*** Opening of GIVEN RECORDS ***
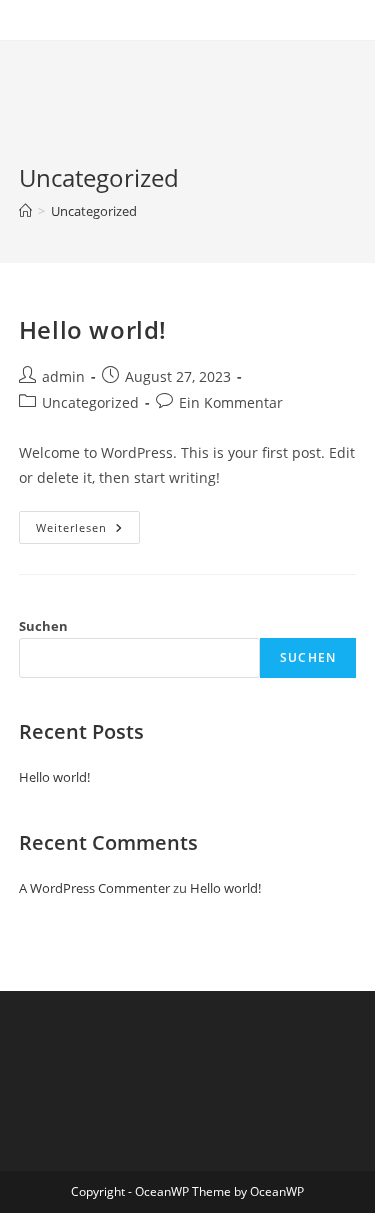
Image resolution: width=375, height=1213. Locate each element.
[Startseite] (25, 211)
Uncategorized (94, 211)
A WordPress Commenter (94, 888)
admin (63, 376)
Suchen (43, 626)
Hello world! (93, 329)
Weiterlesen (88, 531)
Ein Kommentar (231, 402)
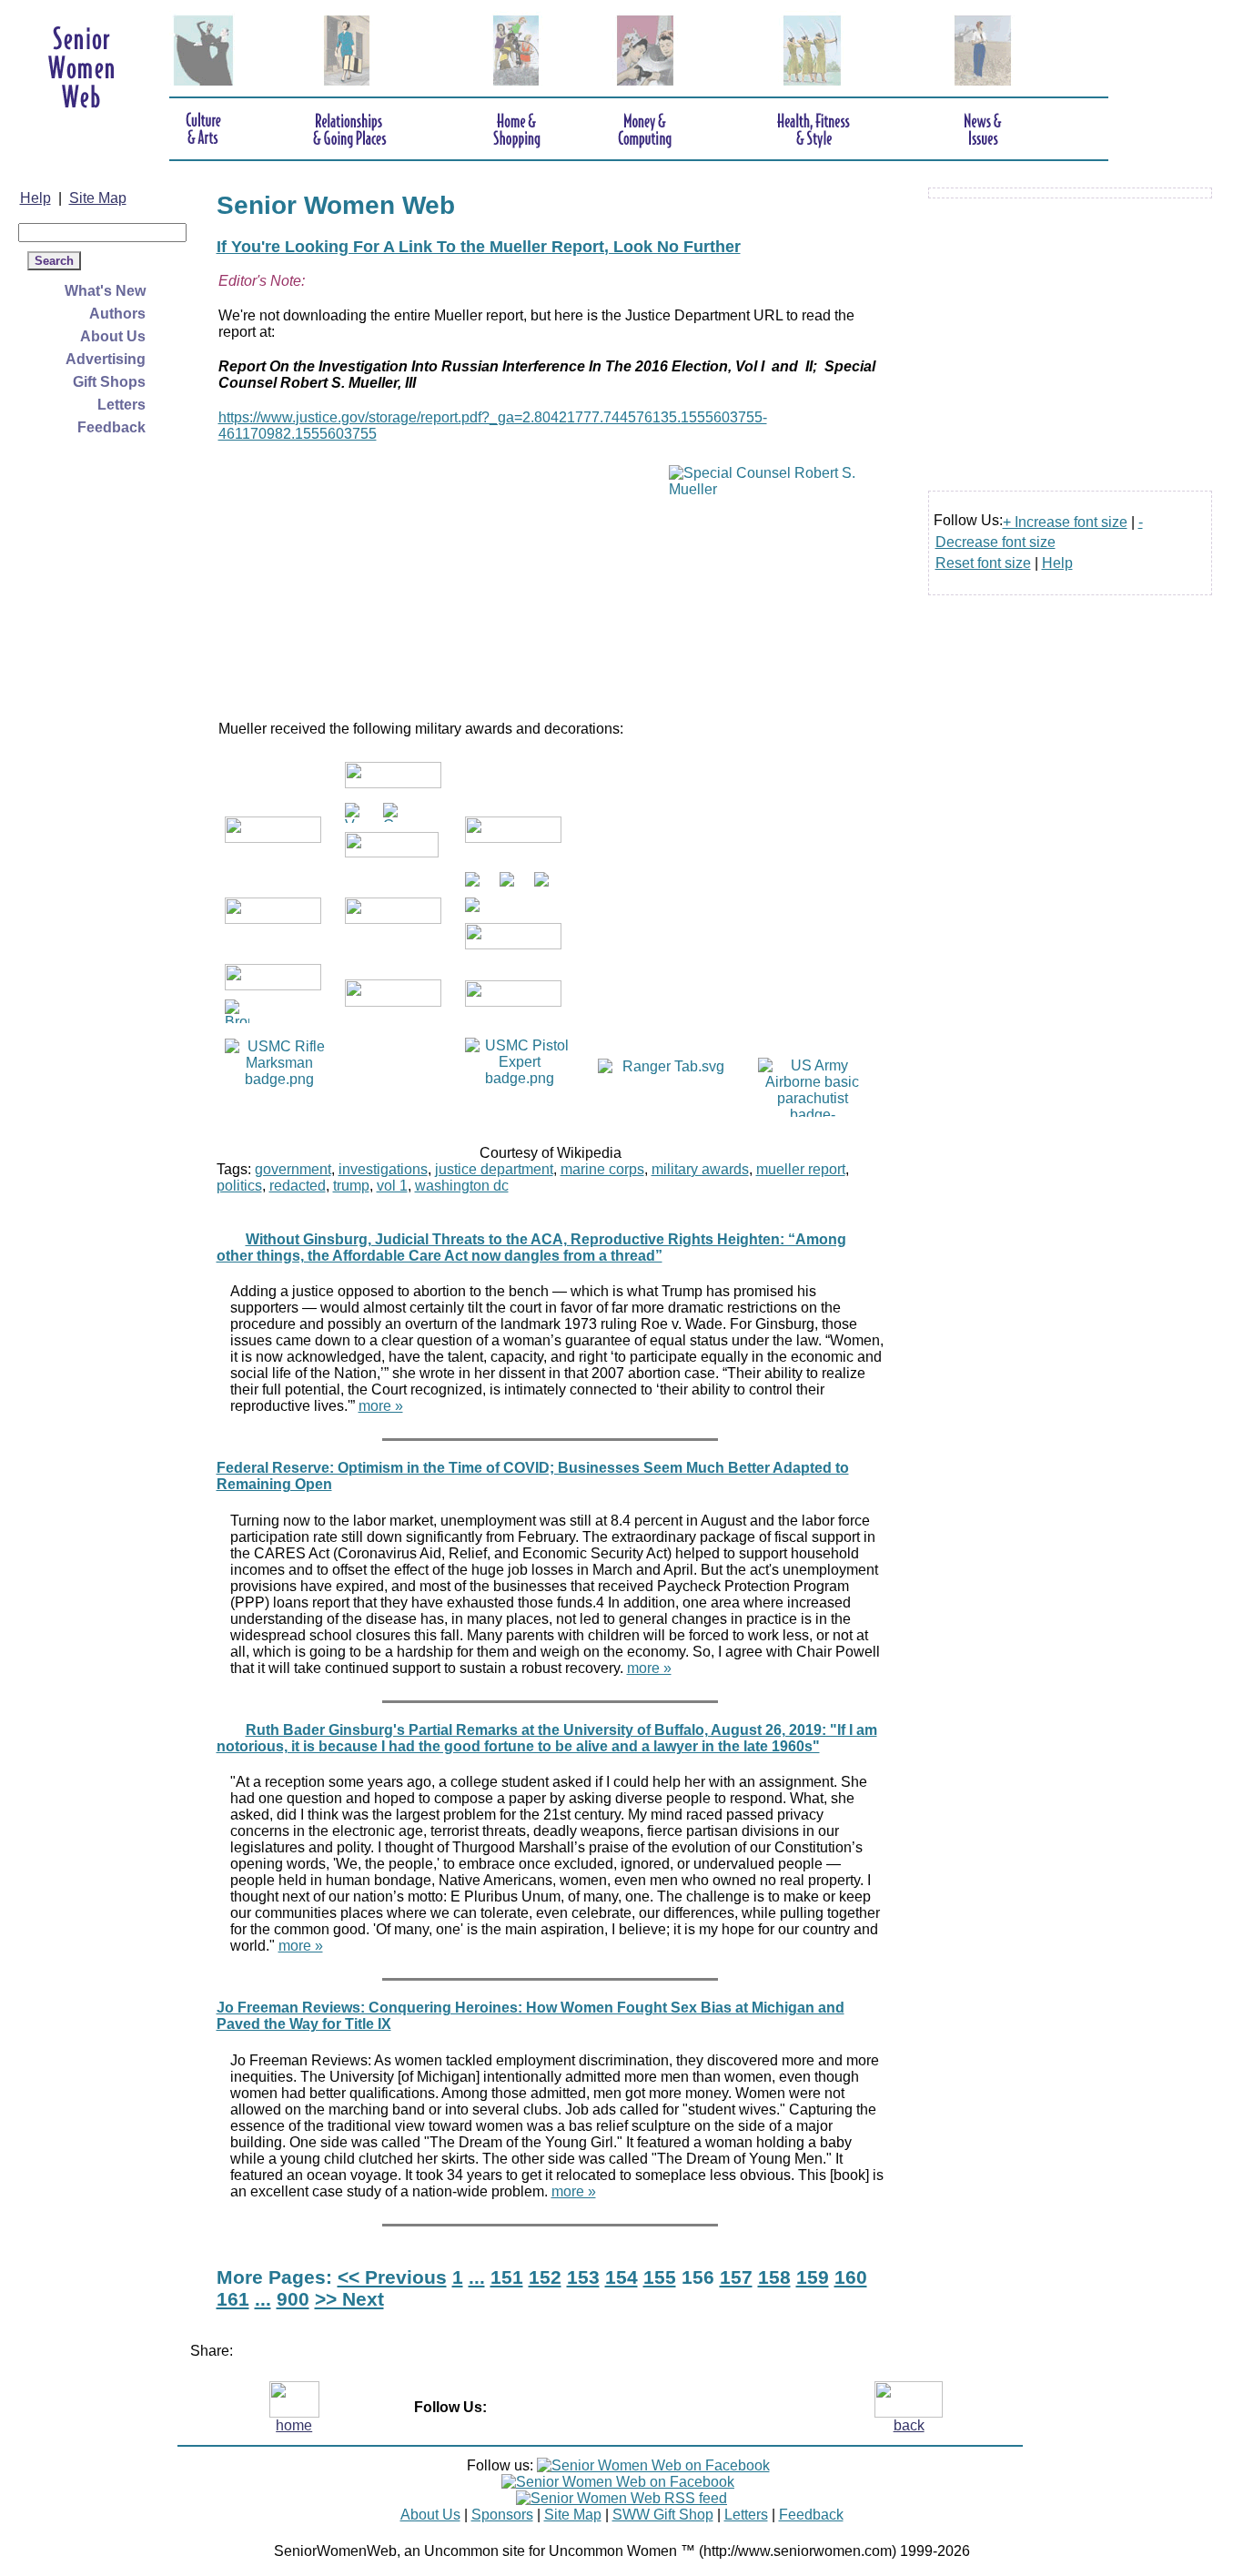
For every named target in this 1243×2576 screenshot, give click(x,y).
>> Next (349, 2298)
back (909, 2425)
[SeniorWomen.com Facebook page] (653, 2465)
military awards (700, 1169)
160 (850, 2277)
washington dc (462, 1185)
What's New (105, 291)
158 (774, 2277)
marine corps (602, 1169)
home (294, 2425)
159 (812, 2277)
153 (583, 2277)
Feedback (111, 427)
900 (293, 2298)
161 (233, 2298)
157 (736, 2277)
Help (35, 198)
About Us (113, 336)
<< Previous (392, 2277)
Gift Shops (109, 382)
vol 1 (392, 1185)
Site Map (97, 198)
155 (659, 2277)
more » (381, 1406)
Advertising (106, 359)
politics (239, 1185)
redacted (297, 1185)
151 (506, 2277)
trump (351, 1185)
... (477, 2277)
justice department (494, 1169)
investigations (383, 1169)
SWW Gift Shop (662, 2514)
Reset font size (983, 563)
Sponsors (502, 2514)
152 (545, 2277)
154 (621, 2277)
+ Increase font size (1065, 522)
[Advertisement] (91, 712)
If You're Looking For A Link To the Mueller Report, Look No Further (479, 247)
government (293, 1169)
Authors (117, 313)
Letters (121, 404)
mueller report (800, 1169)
*** Close of GIVEN RECORDS ***
*** Opening of GIVEN RECORDS ***
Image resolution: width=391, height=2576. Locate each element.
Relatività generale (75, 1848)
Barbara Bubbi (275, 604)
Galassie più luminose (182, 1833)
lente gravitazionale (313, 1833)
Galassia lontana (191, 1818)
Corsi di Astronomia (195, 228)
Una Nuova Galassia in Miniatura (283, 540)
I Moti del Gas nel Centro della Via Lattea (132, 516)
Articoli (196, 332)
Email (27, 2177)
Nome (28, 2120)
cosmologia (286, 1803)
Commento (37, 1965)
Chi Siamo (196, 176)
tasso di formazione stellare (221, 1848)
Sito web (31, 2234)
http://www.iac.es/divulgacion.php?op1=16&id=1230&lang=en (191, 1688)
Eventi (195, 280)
*** Close of GIVEN RECORDS ***
# [WHAT TO PRODUCE]
If a line contains the word "resolution", it counts; please state how many such lines the records above have, and nothing more.

# [RESPONSE]
2